NFL Commissioner Roger Goodell and Dallas Cowboys owner Jerry Jones addressed the Texas House of Representatives' Regulated Industries Committee in Austin yesterday, and although they said they were not seeking legislation or aribtration that would require cable companies to carry NFL Network on expanded basic, that's more or less exactly what they wanted.
In its Texas markets, Comcast makes the NFL Network part of an add-on package of sports channels for $7.95 a month. Time Warner Cable has not come to terms with the NFL for carriage. DirecTV, Dish Network and AT&T all carry the network as part of an expanded basic-like line-up.

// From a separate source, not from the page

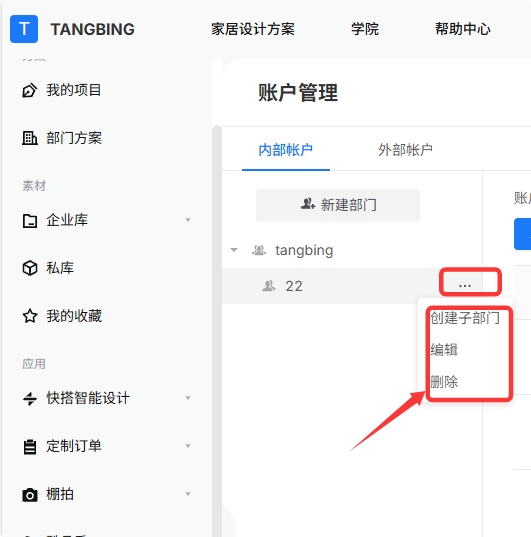
Task: Expand the 定制订单 submenu arrow
Action: pos(188,446)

The NFL Network aired the first of eight scheduled games Thanksgiving night. They will continue through the end of the season. Despite NFL Network's marquee match-up between the Green Bay Packers and the Dallas Cowboys Nov. 29, league attempts to sway the Federal Communications Commission to press the cable industry generated little interest. Even several media outlets, including USA Today, never champions of the cable industry, thought the NFL was overreaching.

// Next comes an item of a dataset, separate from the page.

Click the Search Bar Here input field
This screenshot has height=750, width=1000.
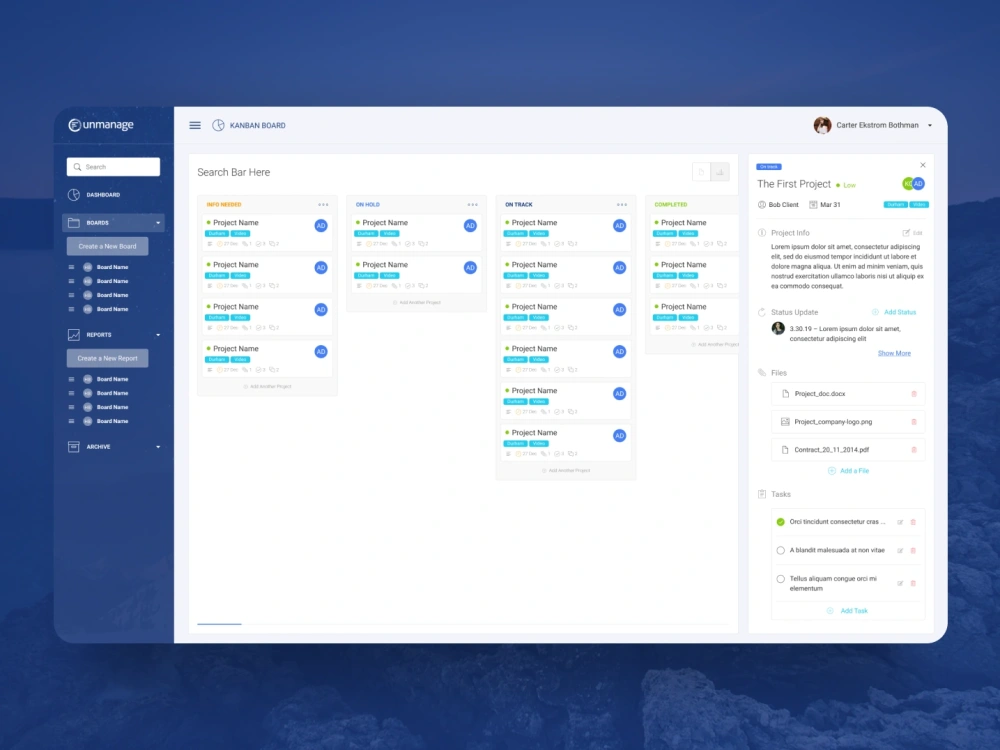[x=232, y=172]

And it is. Government should not be arbitrating business decisions at all. In fact, the NFL should be careful about what it wishes for.
"As America's team, the Dallas Cowboys have millions of fans outside the home market who are being kept in the dark by Big Cable," said Jones.
"This is about fans and consumers having access to the programming they want," Goodell asserted.
If, as Goodell and Jones protest, cable companies are doing fans a disservice by making out-of-market games inaccessible, why allow Monday Night Football to move to ESPN? Why extend DirecTV's exclusivity on the "NFL Sunday Ticket" package? Why not allow "Big Cable," with its 60 percent market share, to offer the season game package, too. Why acquiesce to CBS and Fox's demands that they rotate "doubleheader" Sundays, a deal that essentially guarantees each network, on alternating weekends, the higher-rated 4:15 p.m. kickoff slot free of a competing telecast? Better still, why not open all out-of-market games to a la carte pay-per-view?
The NFL clearly has the power to do so, but it will mean less revenue from the networks, who are willing to pay handsomely for exclusivity.
So what's good for the goose is good for the gander. If the cable companies feel the NFL Network rates placement on a special tier, it's their right to make the call, Packers-Cowboys showdown not withstanding. By the way, this Thursday, the NFL Network serves up Denver and Houston in a battle of 6-7 teams. That's followed Saturday night by an utter meaningless game between Cincinnati (5-8) and San Francisco (3-10).